Would that be alright, or would you recommend that we add some additional code to migrate existing sessions and then remove that code next week? The added code would increase risk slightly in that it's hard to know for sure it won't have unintended side-effects. The existing logic is well known and tested.

During the deployment of the above patch, the then-active session windows will effectively be reset a bit earlier than normal. Normally a session is reset at the 30-minute mark, so there will be brief artificial increase in session count I expect.

@Krinkle: Thank you for the detailed explanation of possible impact! That sounds good – feel free to proceed with the existing logic.

I would just like to know when the deployment happens so we can document it on Wikitech and in the Data Catalog and annotate the dashboard in Superset, especially if there is an obvious/visible anomaly in the data on that day.

Change 944986 merged by jenkins-bot:

[mediawiki/extensions/WikimediaEvents@master] sessionTick: Switch to localStorage to avoid breaking browser cache

https://gerrit.wikimedia.org/r/944986

@mpopov: @Krinkle's patch has been merged. It will be deployed as part of this week's Deployment Train. It should be fully deployed by 20:00 UTC on 2023/08/17.
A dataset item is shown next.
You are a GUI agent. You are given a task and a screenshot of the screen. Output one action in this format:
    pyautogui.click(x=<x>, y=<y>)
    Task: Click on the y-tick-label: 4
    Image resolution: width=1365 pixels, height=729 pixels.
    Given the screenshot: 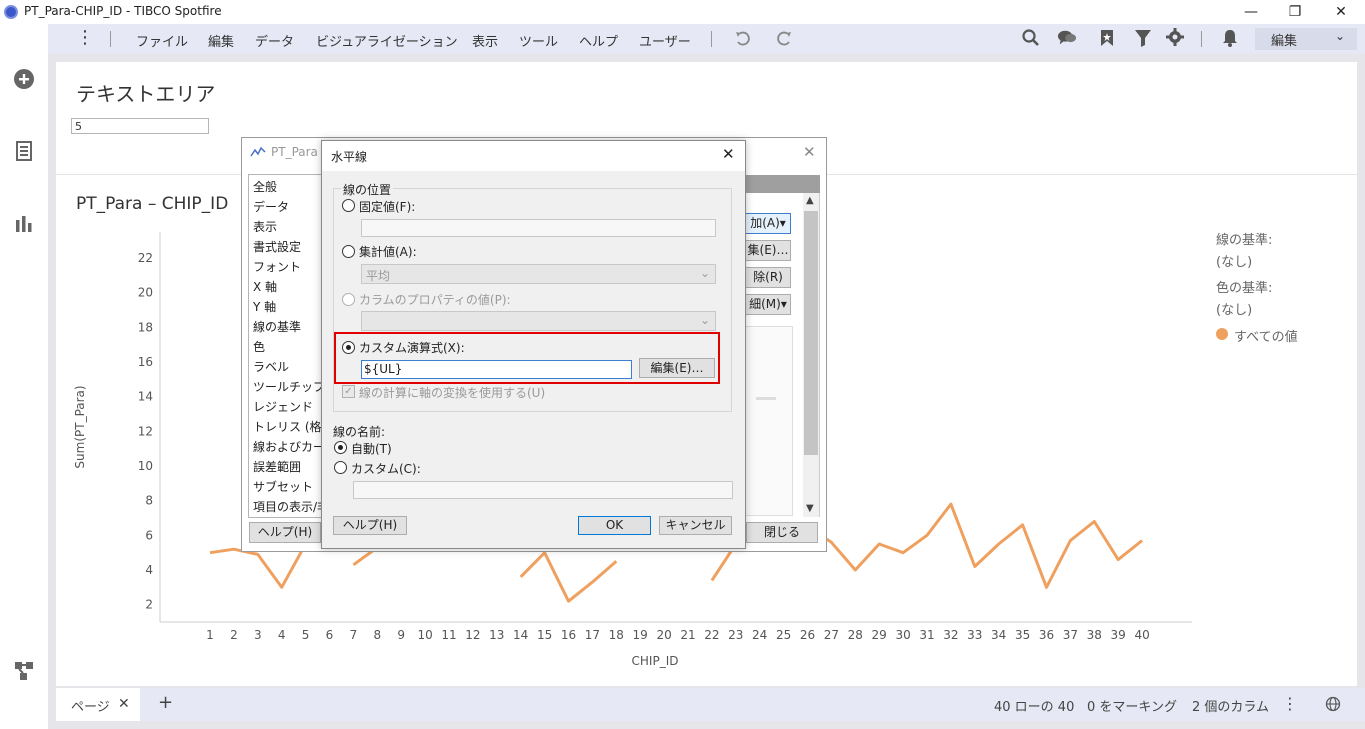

When the patch was deployed:

  1. There weren't any new validation errors for events on the mediawiki.client.session_tick stream (see https://logstash.wikimedia.org/goto/f3dc2e5ecdbe8728675e3ae306cdb13b); and
  2. There was a slight dip in the event submission rate but it quickly recovered. The dip is visible here and the time of the dip matches the time of the deployment (see T343724#9100114 and/or https://wikitech.wikimedia.org/wiki/Server_Admin_Log#2023-08-17)

Agree with @mpopov that this dataset is limited so far.
We definitely could improve it by adding more dimensions to it.
I can't recall any impediment to (once additional data is collected) splitting by dimensions other than wiki or project family.
The only thing maybe is that this dataset gets sparse in the long tail quickly, so probably we would not be able to break it down by more than 1 dimension at a time.
That said, I think it would be a pity to switch it off, I still think it gives some value, and it is an example of how to collect data in a privacy-aware way.

Regarding the quality of the data after the deployment of the optimization,
I've looked at the session length dashboard (https://superset.wikimedia.org/superset/dashboard/232/)
and could not see any change in the timeline of the metric. It is pretty stable, so I think any issue would show up visibly.
The metric is daily, so we only have 4 data points after the optimization, but it looks good so far!